Historical Academic Writing Corpus (HAWC) is a corpus of 17,085 journal articles published in 1950 and 2020. It represents reputable journal article writing in the disciplines of biology, history, psychology, and mechanical engineering. To be able to identify reputable journals, experts from the selected disciplines were consulted. These consultations resulted in the identification of 8-10 journals per discipline, with priority given to generalist journals over specialized journals. Because HAWC contains all article types published in the selected journals (e.g., book reviews, IMRD articles, reviews, editorials, protocols), it achieves situational representativeness (Biber, 1993). HAWC’s situational representativeness, coupled with its large size, distinguishes it from previous corpora of academic writing.
Baby-HAWC-1 controls for article type, a variable found to be an important predictor of linguistic variation in academic writing. For psychology, biology, and mechanical engineering, only research articles with an IMRD format were included; that is, articles with introduction, method, results, and discussion sections. Please note that (i) some articles had results and discussion together and some separate and (ii) instead of the generic section title “introduction,” some articles had descriptive section titles that reflected the content of the section. For history, IMRD format was not an option as the research paradigm in history tends to be qualitative in nature. Having spent a considerable amount of time organizing the articles in HAWC, I noted that history journals had a limited range of article types, including reviews (of books, museums, shows, etc.), notes and suggestions, notes and documents, memoranda, short notices, letters to the editor, editorials, and qualitative articles. At the beginning of articles or in the headers or footers, history journals labeled all article types except for the longer qualitative articles. These longer qualitative articles are the ones included in the Baby-HAWC 1.

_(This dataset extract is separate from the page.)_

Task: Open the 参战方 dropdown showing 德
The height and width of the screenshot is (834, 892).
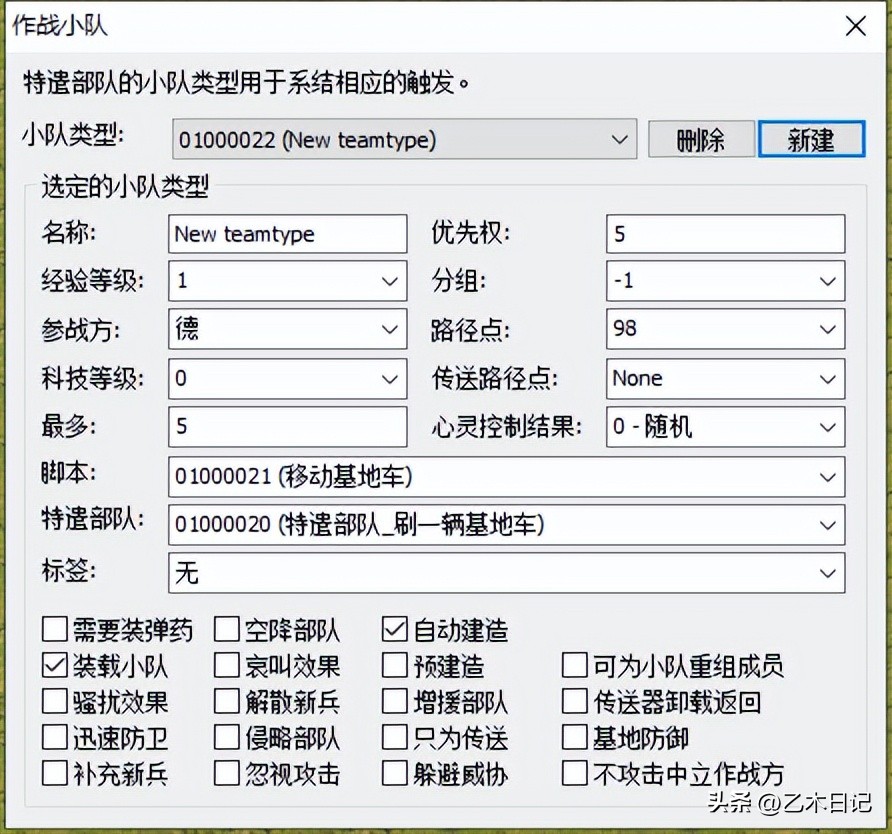Action: point(390,329)
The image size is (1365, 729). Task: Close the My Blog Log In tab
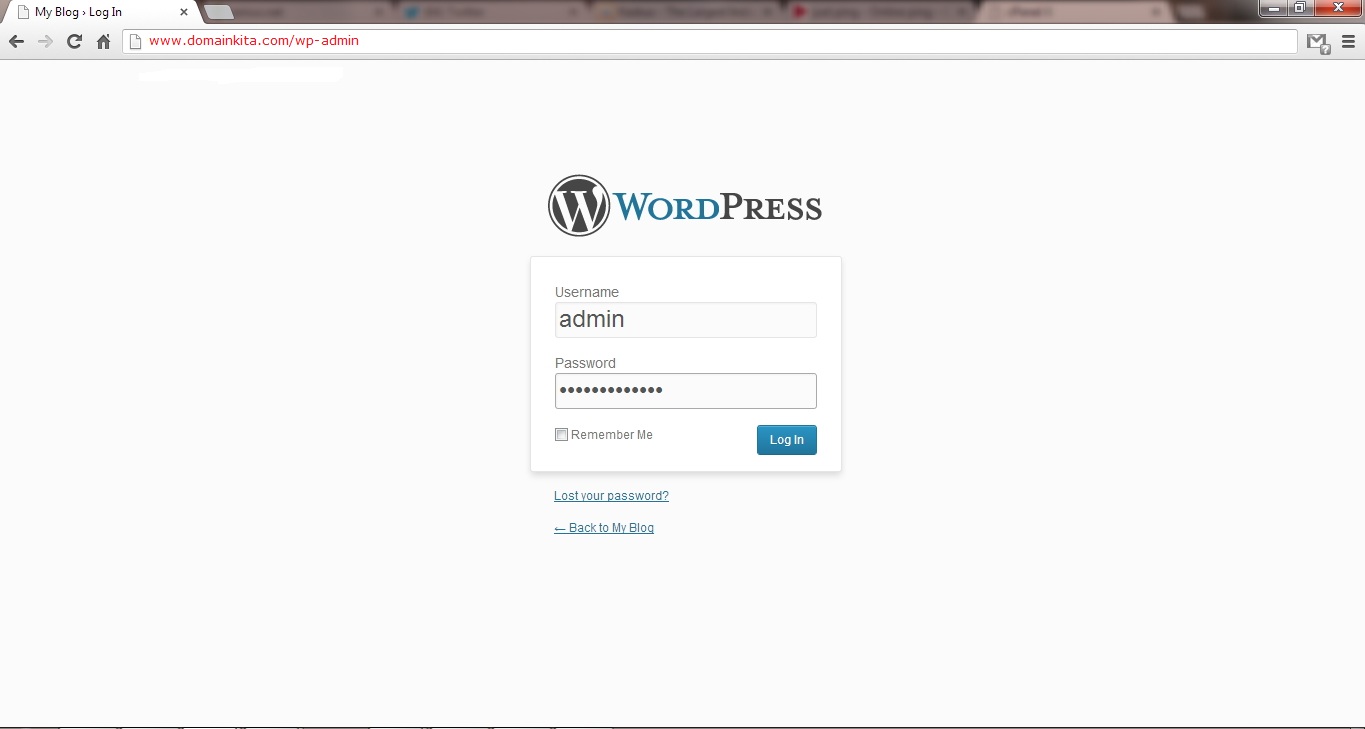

Baby-HAWC-2 contains 300 articles in their published version together with their post-print versions (i.e., accepted drafts of articles before they have been typeset and copyedited by the journal). This sub-corpus allows for an analysis of linguistic changes during editorial processes, changes that we currently know little about. The conversion from .pdf to .txt is yet to be completed as mass conversion may not be ideal for research targeting small changes that happen during copyediting.